A failure. Now keep the same A but push along an eigenvector, B = \begin{bmatrix} 1 \\ -1 \end{bmatrix} (with A B = \begin{bmatrix} -1 \\ 1 \end{bmatrix} = -B, since \lambda = -1 here). Then

\mathcal{C} = \begin{bmatrix} 1 & -1 \\ -1 & 1 \end{bmatrix}, \qquad \det \mathcal{C} = (1)(1) - (-1)(-1) = 0.

The rank drops to 1: every column is a multiple of B, so the control only ever pushes the state along the single line through (1, -1). The whole orthogonal direction is unreachable — the system is not controllable. Pushing along an eigenvector traps you on that eigenline.

The controllability matrix is \mathcal{C} = [\,B \ \ AB \ \ A^2B \ \cdots \ A^{n-1}B\,].
(A, B) is controllable \iff \operatorname{rank}\mathcal{C} = n (full rank).
For a single-input 2\times2 system this is just \det[\,B \ \ AB\,] \neq 0.
The continuous-time version is the controllability Gramian W_c(t) = \int_0^t e^{As} B B^{\mathsf{T}} e^{A^{\mathsf{T}}s}\,ds; the system is controllable iff W_c(t) \succ 0.

Span the plane, or not

Fix A = \begin{bmatrix} 0 & 1 \\ -\tfrac12 & -\tfrac32 \end{bmatrix} and steer the input vector B = (b_1, b_2) with the sliders. The diagram draws the two reachable directions B and AB as arrows. When they point in different directions they span the plane — \det\mathcal{C} \neq 0, full rank, the verdict turns green and the system is controllable. Line B up with an eigenvector of A (try (1, -1) or (2, -1)) and AB collapses onto B: the arrows become collinear, \det\mathcal{C} = 0, and a whole direction goes unreachable.

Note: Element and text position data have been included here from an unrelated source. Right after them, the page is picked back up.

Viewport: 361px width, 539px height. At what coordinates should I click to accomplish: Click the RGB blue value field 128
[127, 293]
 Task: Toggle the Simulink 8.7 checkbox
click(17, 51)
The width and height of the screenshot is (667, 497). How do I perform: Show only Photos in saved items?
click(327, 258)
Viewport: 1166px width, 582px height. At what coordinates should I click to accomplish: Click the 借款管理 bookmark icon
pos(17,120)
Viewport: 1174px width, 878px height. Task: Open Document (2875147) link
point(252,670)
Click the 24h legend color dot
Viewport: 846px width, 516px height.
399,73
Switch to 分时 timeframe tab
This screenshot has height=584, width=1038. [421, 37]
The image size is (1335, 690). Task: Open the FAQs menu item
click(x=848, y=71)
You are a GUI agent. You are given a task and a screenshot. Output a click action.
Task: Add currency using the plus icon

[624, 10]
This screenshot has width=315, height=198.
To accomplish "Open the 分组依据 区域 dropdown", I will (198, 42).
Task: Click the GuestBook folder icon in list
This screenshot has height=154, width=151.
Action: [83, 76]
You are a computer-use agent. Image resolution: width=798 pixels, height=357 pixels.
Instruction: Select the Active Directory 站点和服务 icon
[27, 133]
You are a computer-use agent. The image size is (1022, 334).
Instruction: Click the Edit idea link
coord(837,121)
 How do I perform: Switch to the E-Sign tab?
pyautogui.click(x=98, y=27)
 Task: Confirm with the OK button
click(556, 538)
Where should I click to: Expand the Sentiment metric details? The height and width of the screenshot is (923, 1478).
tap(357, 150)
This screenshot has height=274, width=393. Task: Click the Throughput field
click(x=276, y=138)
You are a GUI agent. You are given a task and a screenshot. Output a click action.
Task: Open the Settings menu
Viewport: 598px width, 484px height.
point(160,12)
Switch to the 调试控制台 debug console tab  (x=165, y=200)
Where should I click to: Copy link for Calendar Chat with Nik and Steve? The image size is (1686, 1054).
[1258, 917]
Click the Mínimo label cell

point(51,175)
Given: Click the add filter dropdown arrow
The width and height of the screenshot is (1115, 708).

The rank condition is due to Rudolf Kálmán, who introduced controllability (and its dual, observability) around 1960 and made them the organising concepts of modern control. Before him, control was a frequency-domain art of transfer functions; Kálmán's state-space rank tests turned “can this design even work?” into a finite linear-algebra computation you run once, before spending any effort on the controller. A famous consequence: a system can be perfectly stable yet have an uncontrollable mode you can never influence — so checking \operatorname{rank}\mathcal{C} = n is the honest first question to ask of any plant.